DOCUMENT EXTRACT -
========

Oral Microbiome Diversity Matters on Nucleos(t)ide Analogue Cessation in Chronic Hepatitis B

J Infect Dis. 2025 Dec 2:jiaf591. doi: 10.1093/infdis/jiaf591. Online ahead of print.

Abstract

Background: Withdrawal of nucleos(t)ide analog (NUC) therapy in HBeAg-negative chronic hepatitis B (CHB) may lead to functional cure in a subset of patients. Although gut microbiota is known to influence both CHB-progression and treatment outcomes, the oral microbiome in NUC-cessation remains unexplored.

Methods: This long-term longitudinal study aimed to explore the oral microbiome in CHB patients who have been on NUC therapy >2 years having a planned NUC cessation. Oral microbiome composition was analyzed in 110 saliva samples across seven timepoints from 18 HBeAg-negative patients with 36 months of follow-up. Favorable outcome was defined as either HBsAg loss or decline of >1 log10 or sustained off-therapy HBV DNA level <2000 IU/ml during year 3. Hepatic flare was defined as ALT >80 U/L or 2x baseline level.

Results: The overall microbial composition remained stable during the study period. Patients with favorable outcome (n=8) showed consistently higher alpha diversities (Shannon and Simpson indices, p<0.001) from baseline, with lower inter-sample variations across all timepoints (Bray-Curtis and Jaccard distances, p<0.05), compared to unfavorable (n=10). HBsAg, ALT and AST correlated inversely with several Prevotella taxa with specific pathways (Spearman´s rho>-0.5, p<0.01). Unfavorable outcome and high HBsAg level correlated with opportunistic taxa Haemophilus parainfluenzae and Porphyromonas catoniae at multiple timepoints. Random forest model incorporating ANCOM-validated microbial markers predicting favorable vs unfavorable outcome achieved higher predictive performance than clinical markers alone (AUC 0.78 vs. 0.66).

Conclusion: Our exploratory study suggests that oral microbiome profiling at NUC cessation in HBeAg-negative CHB could support prognostication of virological outcome.

Keywords: HBeAg; HBsAg; antiviral treatment; cure; hepatic flare; nucleos(t)ide analog discontinuation; oral microbiome; viral hepatitis.

========

DATA LISTING -
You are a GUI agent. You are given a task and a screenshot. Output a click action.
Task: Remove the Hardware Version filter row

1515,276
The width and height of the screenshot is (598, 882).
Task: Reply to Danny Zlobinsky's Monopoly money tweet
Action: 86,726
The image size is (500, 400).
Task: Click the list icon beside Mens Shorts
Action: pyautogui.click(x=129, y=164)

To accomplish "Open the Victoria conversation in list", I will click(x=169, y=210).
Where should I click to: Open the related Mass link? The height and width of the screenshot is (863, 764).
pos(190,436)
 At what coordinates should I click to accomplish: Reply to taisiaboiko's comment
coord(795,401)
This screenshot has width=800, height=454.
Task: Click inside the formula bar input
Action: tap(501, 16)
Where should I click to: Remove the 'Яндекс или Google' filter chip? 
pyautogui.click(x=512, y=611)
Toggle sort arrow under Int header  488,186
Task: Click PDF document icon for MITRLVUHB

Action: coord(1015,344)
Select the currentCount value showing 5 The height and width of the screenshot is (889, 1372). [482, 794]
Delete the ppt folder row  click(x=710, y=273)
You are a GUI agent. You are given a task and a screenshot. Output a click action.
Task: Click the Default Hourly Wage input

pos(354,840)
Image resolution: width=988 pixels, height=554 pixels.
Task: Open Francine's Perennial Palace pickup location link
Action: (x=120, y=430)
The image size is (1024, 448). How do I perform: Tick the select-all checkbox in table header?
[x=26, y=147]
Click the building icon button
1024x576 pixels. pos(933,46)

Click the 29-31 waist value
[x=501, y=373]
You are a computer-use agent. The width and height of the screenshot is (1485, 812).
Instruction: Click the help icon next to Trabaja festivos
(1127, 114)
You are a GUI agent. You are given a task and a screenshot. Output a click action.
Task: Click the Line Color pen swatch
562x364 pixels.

========

WHAT TO DO -
1 – In the hepatitis B abstract, how many saliva samples were analyzed?
2 – Using the hepatitis B abstract, explain why the study looked at the oral microbiome in patients stopping NUC therapy.
3 – From the hepatitis B abstract, return the stretch from "Oral Microbiome Diversity" through "NUC-cessation remains unexplored.".

ANSWER LIST -
1 – 110 saliva samples were analyzed.

2 – Gut microbiota is known to affect both the progression of chronic hepatitis B and how treatment turns out. The oral microbiome in NUC cessation, however, had not yet been explored.

3 –
Oral Microbiome Diversity Matters on Nucleos(t)ide Analogue Cessation in Chronic Hepatitis B

J Infect Dis. 2025 Dec 2:jiaf591. doi: 10.1093/infdis/jiaf591. Online ahead of print.

Abstract

Background: Withdrawal of nucleos(t)ide analog (NUC) therapy in HBeAg-negative chronic hepatitis B (CHB) may lead to functional cure in a subset of patients. Although gut microbiota is known to influence both CHB-progression and treatment outcomes, the oral microbiome in NUC-cessation remains unexplored.